POJ 2823 Sliding Window（单调队列入门题）

 

Sliding Window

Time Limit: 12000MS		Memory Limit: 65536K
Total Submissions: 67218		Accepted: 19088
Case Time Limit: 5000MS

Description

An array of size n ≤ 10⁶ is given to you. There is a sliding window of size k which is moving from the very left of the array to the very right. You can only see the k numbers in the window. Each time the sliding window moves rightwards by one position. Following is an example: 
The array is [1 3 -1 -3 5 3 6 7], and k is 3.

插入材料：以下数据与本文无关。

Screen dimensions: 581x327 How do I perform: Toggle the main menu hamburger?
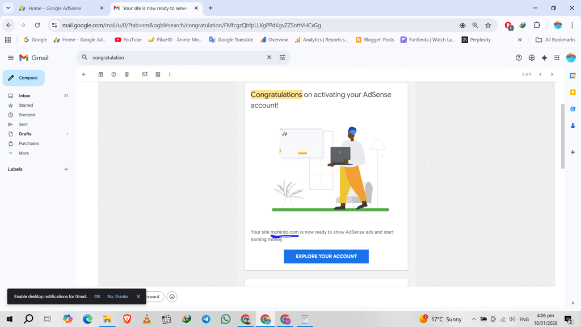[x=11, y=57]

Window position	Minimum value	Maximum value
[1  3  -1] -3  5  3  6  7	-1	3
1 [3  -1  -3] 5  3  6  7	-3	3
1  3 [-1  -3  5] 3  6  7	-3	5
1  3  -1 [-3  5  3] 6  7	-3	5
1  3  -1  -3 [5  3  6] 7	3	6
1  3  -1  -3  5 [3  6  7]	3	7

Your task is to determine the maximum and minimum values in the sliding window at each position. 

Input

The input consists of two lines. The first line contains two integers n and k which are the lengths of the array and the sliding window. There are n integers in the second line. 

Output

There are two lines in the output. The first line gives the minimum values in the window at each position, from left to right, respectively. The second line gives the maximum values. 

Sample Input

8 3
1 3 -1 -3 5 3 6 7

Sample Output

-1 -3 -3 -3 3 3
3 3 5 5 6 7

Source

POJ Monthly--2006.04.28, Ikki

这个问题用RMQ或者倍增法能在o（nlogn）内解决。 但是用双端队列（单调队列）能在o（n）内解决。 求最小值：建立一个单调递增队列，元素从左到右依次入队，入队之前必须从队列发问开始删除那些比当前入队元素大或者相等的元素，直到遇到一个比当前入队元素小的元素，或者队列为空为止。若此时队列的大小超过窗口值，则从队头删除元素，直到队列大小小入窗口值为止。然后把当前元素插入队尾。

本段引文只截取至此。